Canadian REITs Poised for Strong Growth in 2025: Hazelview
Canadian REITs are set to experience strong growth in 2025, says a new Hazelview report released Tuesday.
Seniors housing REITs are expected to lead the way as the sector capitalizes on strong demand and low supply. Canadian REITs are set to benefit from the series of Bank of Canada interest-rate reductions that occurred in the second half of 2024, said Corrado Russo in an interview with Connect CRE Canada.
“I do think there is a lot of demand to own, and continue to invest in, real estate,” he said. “I also think there’s capital sitting on the sidelines. I think what’s been keeping people back basically, was the uncertainty around how high interest rates [would] go and when that [would] stop. Today, it’s more about: Well, where do things settle out?”
Russo noted that some investors did not invest earlier in case rates fell further. The BoC has now signalled that it will hold off on further rate cuts.
“Once we can reassess where rates are going to stabilize, where the cost of capital and cost of debt is going to be, I think you will see the transaction market significantly improve in Canada,” he said.
Russo expects Canadian seniors housing REITs to experience continued long-term growth in earnings and occupancy. The sector is gaining from aging Baby Boomers who are looking to retire and seeking communities that offer great amenity packages and services, not just seniors housing or assisted living.
“As they continue to age, we see that demand getting even even greater in the coming years and, at the same time, supply has really fallen off,” he said. “Real estate is a game of supply and demand, and our expectation is that that will lead to continued rental growth. We think there’s at least a five-year runway.”
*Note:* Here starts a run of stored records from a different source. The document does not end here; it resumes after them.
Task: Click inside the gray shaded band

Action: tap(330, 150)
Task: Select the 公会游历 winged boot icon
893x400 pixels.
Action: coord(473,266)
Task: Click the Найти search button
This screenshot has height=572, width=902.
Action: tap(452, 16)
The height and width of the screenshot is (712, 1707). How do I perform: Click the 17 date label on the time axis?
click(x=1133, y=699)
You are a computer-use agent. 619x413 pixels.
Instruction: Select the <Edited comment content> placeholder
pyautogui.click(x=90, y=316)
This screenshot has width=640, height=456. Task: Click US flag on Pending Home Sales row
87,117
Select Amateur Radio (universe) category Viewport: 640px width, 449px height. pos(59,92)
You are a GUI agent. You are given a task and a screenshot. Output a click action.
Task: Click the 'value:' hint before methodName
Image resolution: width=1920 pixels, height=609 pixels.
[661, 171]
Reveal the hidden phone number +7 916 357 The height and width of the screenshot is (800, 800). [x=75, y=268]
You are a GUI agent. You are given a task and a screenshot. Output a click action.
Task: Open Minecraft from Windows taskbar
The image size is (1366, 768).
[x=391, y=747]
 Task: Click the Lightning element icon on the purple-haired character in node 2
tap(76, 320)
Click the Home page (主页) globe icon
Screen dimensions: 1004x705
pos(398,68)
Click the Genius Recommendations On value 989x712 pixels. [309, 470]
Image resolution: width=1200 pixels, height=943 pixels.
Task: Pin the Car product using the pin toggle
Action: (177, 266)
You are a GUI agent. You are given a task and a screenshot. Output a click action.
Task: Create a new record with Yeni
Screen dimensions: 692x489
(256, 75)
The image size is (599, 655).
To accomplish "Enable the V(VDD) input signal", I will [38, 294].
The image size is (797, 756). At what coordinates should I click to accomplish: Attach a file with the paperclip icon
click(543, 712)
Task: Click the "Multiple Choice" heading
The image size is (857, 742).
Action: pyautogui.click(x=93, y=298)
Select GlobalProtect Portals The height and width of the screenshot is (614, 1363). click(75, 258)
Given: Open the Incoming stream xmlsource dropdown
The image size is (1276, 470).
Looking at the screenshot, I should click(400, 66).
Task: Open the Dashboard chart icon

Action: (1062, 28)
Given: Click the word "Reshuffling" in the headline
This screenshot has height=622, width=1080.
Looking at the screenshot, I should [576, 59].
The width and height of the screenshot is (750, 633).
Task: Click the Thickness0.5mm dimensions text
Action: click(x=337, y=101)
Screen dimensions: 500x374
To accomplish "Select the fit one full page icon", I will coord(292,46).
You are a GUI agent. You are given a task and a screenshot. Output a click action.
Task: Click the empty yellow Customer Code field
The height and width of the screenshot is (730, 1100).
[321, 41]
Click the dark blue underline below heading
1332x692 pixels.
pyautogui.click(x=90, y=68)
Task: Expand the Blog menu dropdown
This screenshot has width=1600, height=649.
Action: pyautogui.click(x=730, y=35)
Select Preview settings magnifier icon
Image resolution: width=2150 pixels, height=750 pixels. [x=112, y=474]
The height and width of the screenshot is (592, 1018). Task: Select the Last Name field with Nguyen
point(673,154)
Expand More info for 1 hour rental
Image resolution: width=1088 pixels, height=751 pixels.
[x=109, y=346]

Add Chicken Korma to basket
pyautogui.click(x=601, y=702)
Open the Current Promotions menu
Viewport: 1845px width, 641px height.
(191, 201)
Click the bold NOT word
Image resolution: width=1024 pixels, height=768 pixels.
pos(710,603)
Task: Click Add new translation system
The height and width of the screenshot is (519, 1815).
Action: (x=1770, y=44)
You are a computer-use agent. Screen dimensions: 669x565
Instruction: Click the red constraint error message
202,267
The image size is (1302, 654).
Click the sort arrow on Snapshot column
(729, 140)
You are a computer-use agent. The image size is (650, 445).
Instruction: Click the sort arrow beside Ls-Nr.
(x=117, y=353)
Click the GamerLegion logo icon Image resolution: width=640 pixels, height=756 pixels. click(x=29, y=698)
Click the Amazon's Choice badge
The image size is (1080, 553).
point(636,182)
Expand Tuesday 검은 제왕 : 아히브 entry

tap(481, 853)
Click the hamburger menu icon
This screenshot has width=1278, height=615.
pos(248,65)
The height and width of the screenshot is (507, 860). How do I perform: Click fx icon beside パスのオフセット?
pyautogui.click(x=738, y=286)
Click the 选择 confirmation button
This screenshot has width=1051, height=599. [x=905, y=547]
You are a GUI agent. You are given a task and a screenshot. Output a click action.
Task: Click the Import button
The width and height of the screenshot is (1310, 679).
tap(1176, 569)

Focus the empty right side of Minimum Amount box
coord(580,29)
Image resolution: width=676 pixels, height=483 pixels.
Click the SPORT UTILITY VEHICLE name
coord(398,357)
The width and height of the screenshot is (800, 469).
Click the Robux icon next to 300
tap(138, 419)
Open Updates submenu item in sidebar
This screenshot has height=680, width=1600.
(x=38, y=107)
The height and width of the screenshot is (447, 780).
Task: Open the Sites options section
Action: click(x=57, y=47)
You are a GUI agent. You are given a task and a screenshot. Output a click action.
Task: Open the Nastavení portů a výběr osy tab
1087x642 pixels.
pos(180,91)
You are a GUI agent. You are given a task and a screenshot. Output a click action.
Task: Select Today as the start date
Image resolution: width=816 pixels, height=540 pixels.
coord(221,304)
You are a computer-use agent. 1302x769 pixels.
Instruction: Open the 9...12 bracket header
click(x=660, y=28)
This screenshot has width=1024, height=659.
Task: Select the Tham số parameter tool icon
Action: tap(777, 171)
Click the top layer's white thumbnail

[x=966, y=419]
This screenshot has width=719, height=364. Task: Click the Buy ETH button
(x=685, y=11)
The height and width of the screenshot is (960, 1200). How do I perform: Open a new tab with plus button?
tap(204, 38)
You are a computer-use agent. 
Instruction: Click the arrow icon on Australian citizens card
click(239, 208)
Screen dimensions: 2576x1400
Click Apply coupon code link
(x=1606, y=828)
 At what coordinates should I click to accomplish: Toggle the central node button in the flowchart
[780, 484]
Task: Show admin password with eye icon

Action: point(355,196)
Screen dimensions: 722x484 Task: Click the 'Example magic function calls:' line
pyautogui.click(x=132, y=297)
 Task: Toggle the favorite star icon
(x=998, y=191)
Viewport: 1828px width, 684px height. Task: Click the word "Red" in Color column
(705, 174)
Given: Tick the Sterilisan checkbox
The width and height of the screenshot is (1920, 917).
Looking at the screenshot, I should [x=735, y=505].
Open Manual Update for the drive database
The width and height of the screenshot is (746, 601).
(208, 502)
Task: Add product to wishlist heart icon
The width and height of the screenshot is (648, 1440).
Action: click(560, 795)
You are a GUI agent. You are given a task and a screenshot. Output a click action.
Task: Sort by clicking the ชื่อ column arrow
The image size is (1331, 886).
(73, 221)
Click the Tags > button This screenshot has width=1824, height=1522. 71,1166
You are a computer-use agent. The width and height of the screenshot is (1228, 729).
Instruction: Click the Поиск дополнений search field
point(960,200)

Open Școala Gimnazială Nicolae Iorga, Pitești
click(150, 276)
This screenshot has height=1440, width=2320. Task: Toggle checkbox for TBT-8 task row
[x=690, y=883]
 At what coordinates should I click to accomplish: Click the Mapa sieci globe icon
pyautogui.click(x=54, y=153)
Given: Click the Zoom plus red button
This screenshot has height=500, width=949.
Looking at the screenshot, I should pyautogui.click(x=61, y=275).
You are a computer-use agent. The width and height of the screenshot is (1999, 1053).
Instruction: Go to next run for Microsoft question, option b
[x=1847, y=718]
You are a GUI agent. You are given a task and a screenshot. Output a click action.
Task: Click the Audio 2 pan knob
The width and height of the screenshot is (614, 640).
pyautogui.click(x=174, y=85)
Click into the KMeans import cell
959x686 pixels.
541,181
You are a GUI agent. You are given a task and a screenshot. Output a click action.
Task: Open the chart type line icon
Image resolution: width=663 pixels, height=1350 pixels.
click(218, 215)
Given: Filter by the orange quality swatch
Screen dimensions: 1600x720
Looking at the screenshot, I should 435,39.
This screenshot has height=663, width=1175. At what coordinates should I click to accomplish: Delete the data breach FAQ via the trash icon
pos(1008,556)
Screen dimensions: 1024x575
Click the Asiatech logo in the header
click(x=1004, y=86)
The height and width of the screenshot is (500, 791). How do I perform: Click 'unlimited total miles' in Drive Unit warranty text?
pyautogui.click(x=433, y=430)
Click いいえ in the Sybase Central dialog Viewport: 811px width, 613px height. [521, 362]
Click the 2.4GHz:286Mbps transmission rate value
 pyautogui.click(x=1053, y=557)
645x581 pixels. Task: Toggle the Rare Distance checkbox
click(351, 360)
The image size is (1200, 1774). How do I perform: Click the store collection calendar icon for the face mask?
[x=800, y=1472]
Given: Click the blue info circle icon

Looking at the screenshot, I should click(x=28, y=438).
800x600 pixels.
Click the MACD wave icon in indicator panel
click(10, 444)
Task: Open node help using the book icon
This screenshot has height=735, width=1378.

According to the report, the 80-plus age group is projected to grow at a compound annual growth rate (CAGR) of 4.8% through 2042, further boosting occupancy rates beyond pre-pandemic levels.
“Canadian senior housing REITs are uniquely positioned to outperform due to their cost-of-capital advantage, allowing them to pursue accretive acquisitions and deliver superior returns,” the report states.
Beyond Canada, Hazelview outlines a positive outlook for other sectors. Global data centres are expected to thrive, driven by ongoing digital transformation and the adoption of artificial intelligence. Meanwhile, commercial real estate brokers stand to benefit from rising transaction volumes and a growing reliance on outsourced property management services.
The report also notes opportunities in hotels in Japan, where recovering tourism and limited new supply are poised to bolster performance, as well as residential real estate markets in Australia and Germany, where strong rental growth and supply-demand imbalances offer promising returns.
The report underscores the resilience and attractiveness of global REITs despite a complex economic backdrop. With valuations currently at their most favourable levels relative to global equities in decades, Hazelview asserts that REITs present a compelling investment opportunity.
“This is the cheapest REIT environment globally I’ve seen in the [approximately] 30 years I’ve been doing this industry,” said Russo, who began his career in 1996.
Accordingly, Hazelview will be investing globally on behalf of clients in REITs operating in the areas that it has noted in its report.
“Some of the areas we like are data centers in the U.S. and in Asia, Hong Kong, for example,” said Russo. “We also like senior housing in the U.S. We think the demand, supply and demographics picture looks very similar to what Canada there.”
Hazelview is overweighting its capital to international REITs and being “very selective” in the Canadian market because Canada’s REITs are seeing less growth than counterparts in Asia and the U.S., he said.
“Most of our our investment today is overseas, where we see better growth, better expected return potential and the ability to add external growth in addition to internal growth via acquisitions and mergers,” he said.
While Canadian REITs have room for improvement, those in the U.S. have a “war chest” of opportunity to grow earnings on top of “pretty cheap valuations” and strong fundamentals.
“It would seem like one of the best opportunities I see to enter the global REIT space,” said Russo.